Après deux heures à crapahuter dans la forêt humide, à scruter chaque branche, chaque tronc, le guide m’a conduit jusqu’à une plage protégée, celle qui se cache au cœur du parc, accessible uniquement à pied. Dès qu’on a passé le rideau de feuillage, j’ai été frappé par la beauté du lieu : du sable blanc éclatant, une eau turquoise calme, et personne autour. Juste moi, le bruit des vagues, et quelques crabes bleus qui détalaient sur le rivage.

J’ai enlevé mes chaussures et avancé lentement dans l’eau. Elle était tiède, presque douce. J’ai nagé quelques minutes, seul dans cet écrin naturel, avant de revenir m’allonger sur le sable. Le guide était resté à l’ombre, assis contre un cocotier. Il m’a lancé une banane (vraie, cueillie le matin même), et on a grignoté en silence, face au Pacifique. J’ai regardé mon appareil photo — plein d’images de cette matinée irréelle. Et pourtant, j’étais encore loin d’avoir tout vu.
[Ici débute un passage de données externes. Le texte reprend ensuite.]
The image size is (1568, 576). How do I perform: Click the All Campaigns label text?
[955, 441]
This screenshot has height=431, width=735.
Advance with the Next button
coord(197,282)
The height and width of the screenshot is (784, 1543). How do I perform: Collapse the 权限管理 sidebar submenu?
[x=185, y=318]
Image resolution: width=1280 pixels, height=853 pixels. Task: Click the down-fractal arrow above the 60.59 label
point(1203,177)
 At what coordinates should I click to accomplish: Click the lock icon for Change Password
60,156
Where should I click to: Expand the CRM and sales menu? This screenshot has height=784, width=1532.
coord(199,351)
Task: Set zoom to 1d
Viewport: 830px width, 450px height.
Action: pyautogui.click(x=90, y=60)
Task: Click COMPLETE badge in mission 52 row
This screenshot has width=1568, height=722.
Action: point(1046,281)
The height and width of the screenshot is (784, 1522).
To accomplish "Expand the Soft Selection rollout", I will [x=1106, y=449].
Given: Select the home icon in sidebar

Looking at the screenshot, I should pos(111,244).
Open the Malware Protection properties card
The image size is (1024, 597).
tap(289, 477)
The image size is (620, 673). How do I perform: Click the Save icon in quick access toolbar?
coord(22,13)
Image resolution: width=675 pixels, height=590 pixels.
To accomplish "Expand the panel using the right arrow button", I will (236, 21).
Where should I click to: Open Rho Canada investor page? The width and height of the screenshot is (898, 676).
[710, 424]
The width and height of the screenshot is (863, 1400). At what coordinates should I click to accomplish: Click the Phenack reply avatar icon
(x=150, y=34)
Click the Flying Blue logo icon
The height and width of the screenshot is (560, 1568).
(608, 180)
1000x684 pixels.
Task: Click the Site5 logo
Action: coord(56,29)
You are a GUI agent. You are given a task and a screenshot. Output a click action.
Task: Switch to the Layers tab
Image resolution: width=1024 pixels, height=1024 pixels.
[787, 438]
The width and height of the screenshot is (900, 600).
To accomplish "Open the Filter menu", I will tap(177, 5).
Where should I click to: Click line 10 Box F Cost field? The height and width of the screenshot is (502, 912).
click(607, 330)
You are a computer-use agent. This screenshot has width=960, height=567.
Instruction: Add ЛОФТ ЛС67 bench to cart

Fin de journée à Quepos, entre rencontres locales et fiesta imprévue

Quand j’ai quitté le parc en fin d’après-midi, la lumière dorée commençait à filtrer entre les palmiers. Je me suis dirigé vers la plage publique de Manuel Antonio, plus animée, où les familles costariciennes viennent se baigner et pique-niquer. L’ambiance y est radicalement différente : enfants qui courent, vendeurs de granizados, musique qui sort d’une enceinte posée dans le sable. Je me suis posé pas loin d’un petit groupe de jeunes. Ils m’ont lancé un « ¡Pura vida! » et une bière fraîche. Et voilà, le ton était donné.

Ils m’ont invité à les suivre le soir à Quepos. J’ai hésité deux secondes. Puis j’ai sauté dans leur voiture. On a roulé avec les fenêtres ouvertes, la radio à fond, direction le centre. Le port était calme, mais dans une ruelle plus loin, un bar local balançait de la cumbia. On a dansé, mangé des œufs mimosa bizarres mais bons, parlé en espagnol bancal. À un moment, l’un d’eux m’a montré une photo de paresseux sur son téléphone — comme pour dire : « tu vois, c’est aussi ça, notre pays ». Et j’ai souri. Parce qu’il avait raison.